Joshua T. answered • 14d
Highly Experienced Math Tutor — Fresh, Effective, Student-Focused
This question is asking us to find the x-intercept and y-intercept of a line that passes through three points.
Step 0: Clarify the Question
This question is lacking a little bit of information, so I am going to make an assumption. I assume that we are trying to find the x-intercept and y-intercept of the line defined by those points. Otherwise, there would be no x or y intercept.
Step 1: Find the Slope
To find the equation of the line, we will first need the slope of the line. We can find this by using the general slope formula for two points.
m = (y2 - y1) / (x2 - x1)
The 'y' variables are the y coordinates, the 'x' variables are x coordinates, and the 1 and 2 are the names of the points. Let's define what the points are. It is important to know that it does not matter which points we use for point #1 or point #2, as long as we are consistent with it. Let's define (-6,-21) as point #1 and (-2,-14) as point #2.
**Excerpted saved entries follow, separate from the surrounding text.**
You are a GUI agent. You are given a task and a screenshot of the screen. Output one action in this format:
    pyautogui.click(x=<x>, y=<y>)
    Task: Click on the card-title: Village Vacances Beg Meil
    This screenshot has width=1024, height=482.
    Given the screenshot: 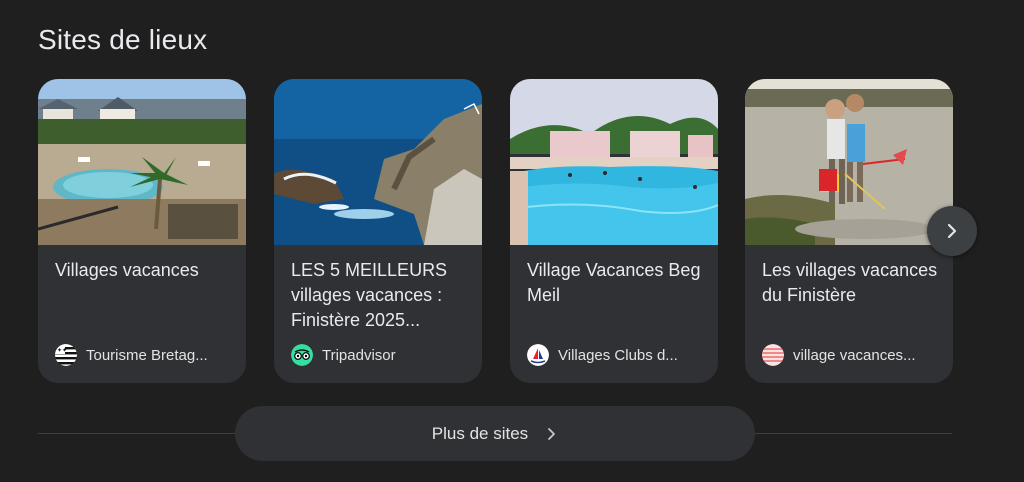 What is the action you would take?
    pyautogui.click(x=614, y=282)
    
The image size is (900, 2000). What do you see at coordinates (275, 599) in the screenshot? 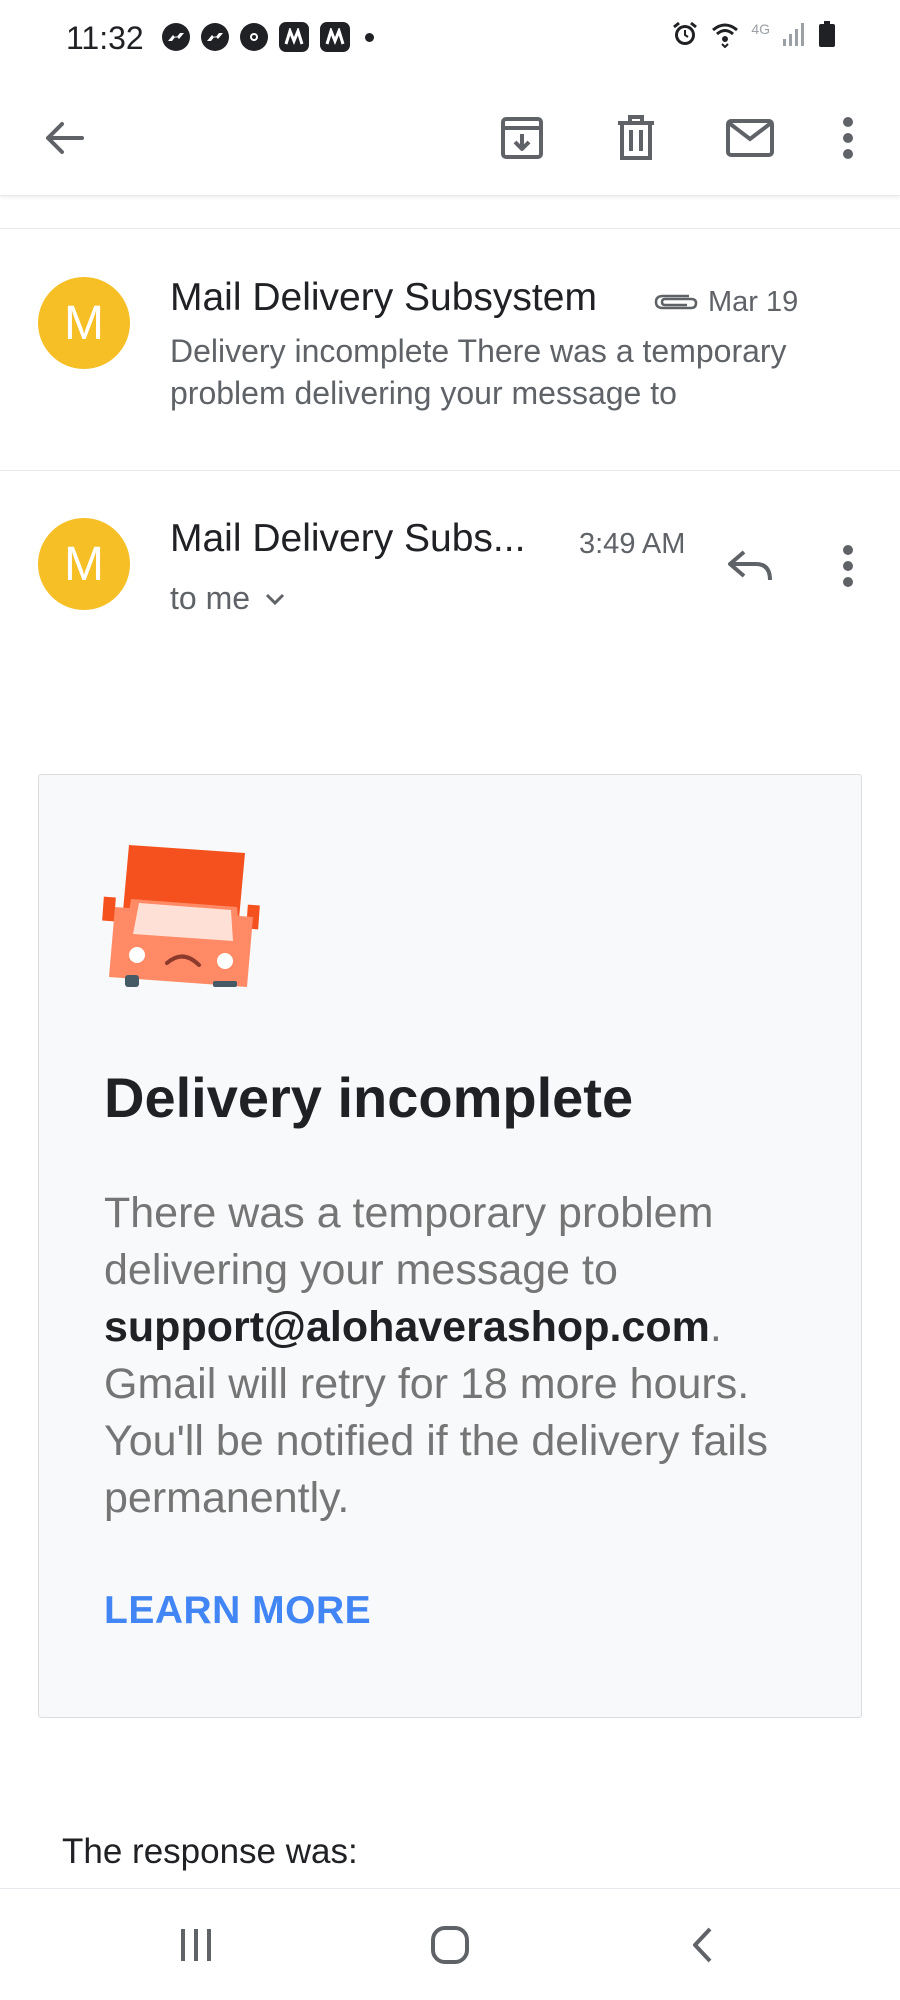
I see `chevron-down-icon` at bounding box center [275, 599].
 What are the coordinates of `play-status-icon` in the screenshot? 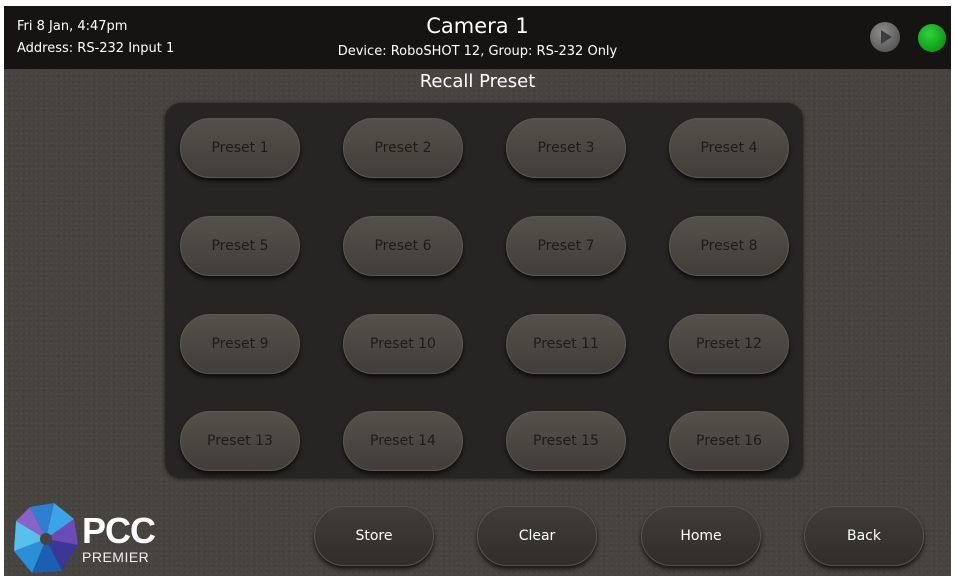 It's located at (885, 37).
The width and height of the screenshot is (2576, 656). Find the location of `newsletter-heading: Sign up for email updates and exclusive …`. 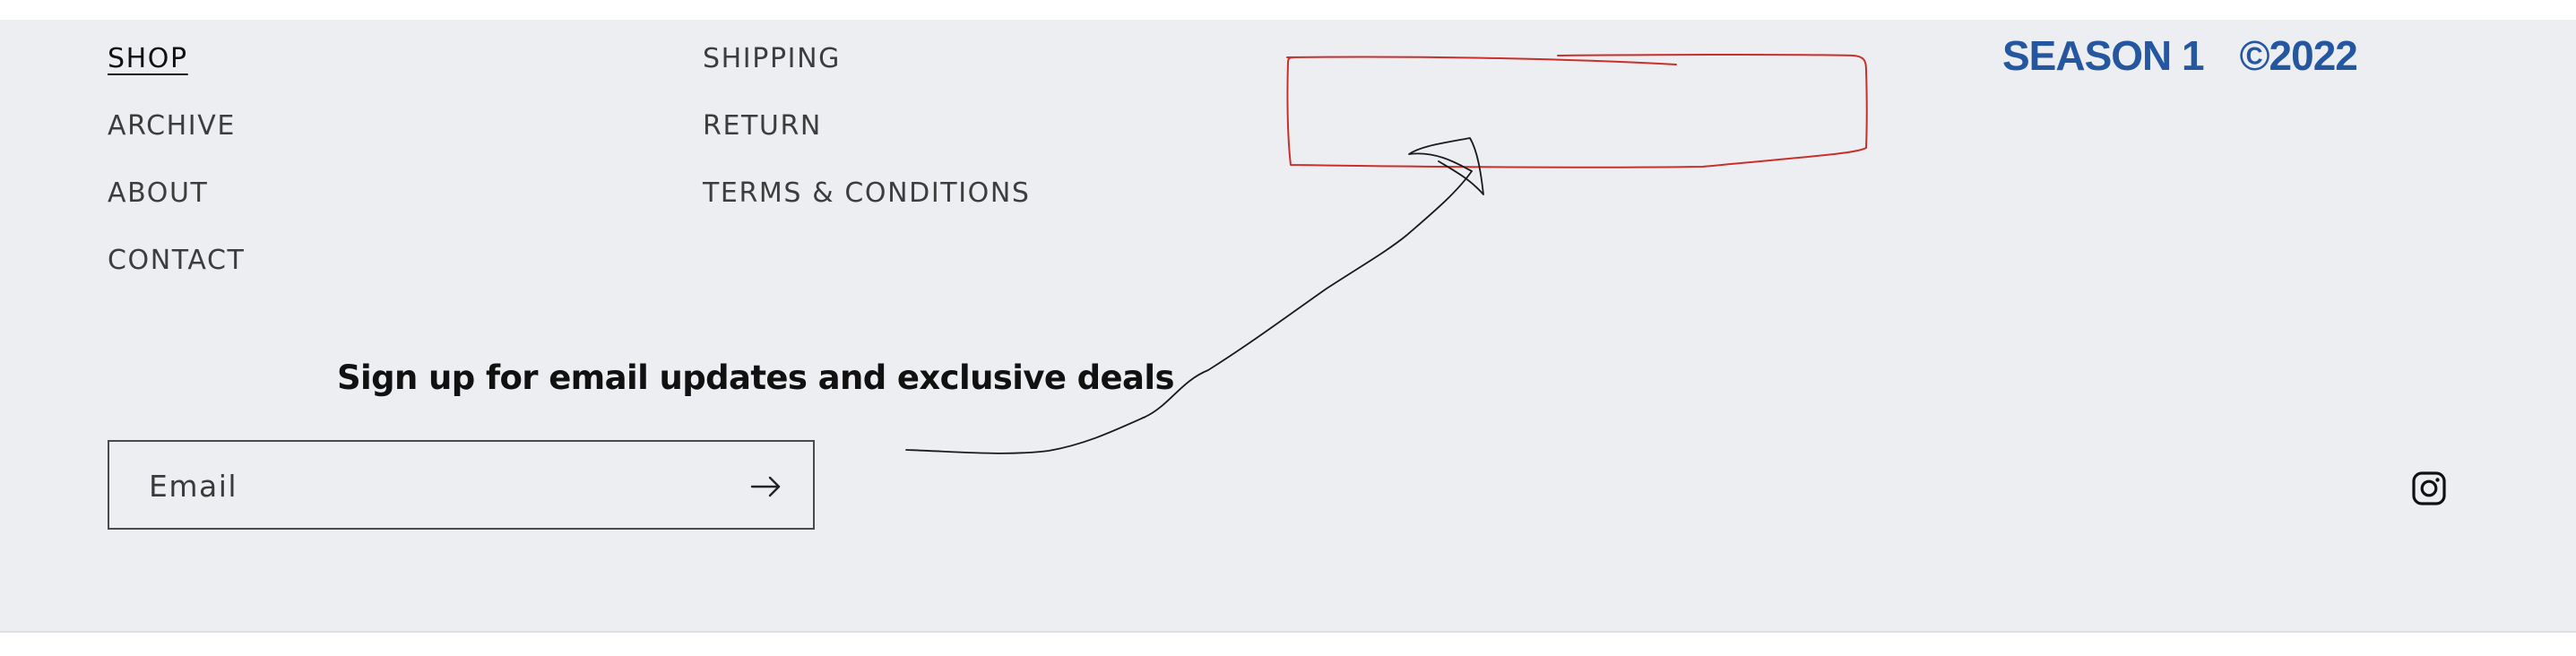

x1 = -6, y1 = -21, x2 = -2, and y2 = -14
Now we can calculate the slope 'm'.
m = (y2 - y1) / (x2 - x1)
m = (-14 - -21) / (-2 - -6)
m = (-14 + 21) / (-2 + 6)
m = 7 / 4
Step 2: Define the Line
To get the equation of the line, we will need the point-slope equation of a line.
y - y1 = m(x - x1)
Let's substitute the 'm', 'x1', and 'y1' into the equation.
y - y1 = m(x - x1)
y - -21 = (7/4)(x - -6)
y + 21 = (7/4)(x + 6)
y + 21 = (7/4)x + (42/4)
y = (7/4)x + (21/2) - 21
y = (7/4)x - (21/2)
Step 3: Finding the x-Intercept
Now that we have an equation for the line, we can finally find the intercepts. Since x-intercepts lie on the x-axis, their y value is equal to zero. This means we can find x-intercepts by setting y equal to zero and solving for x.
y = (7/4)x - (21/2)
y = 0
0 = (7/4)x - (21/2)
21/2 = (7/4)x
21/2 * 4/7 = x
x = 6
Step 4: Finding the y-Intercept
Similarly, since y-intercepts lie on the y-axis, their x value is equal to zero. This means we can find y-intercepts by setting x equal to zero and solving for y.
y = (7/4)x - (21/2)
x = 0
y = (7/4)(0) - (21/2)
y = -21/2
Therefore, the line defined by those points has an x-intercept of (6, 0) and a y-intercept of (0, -21/2).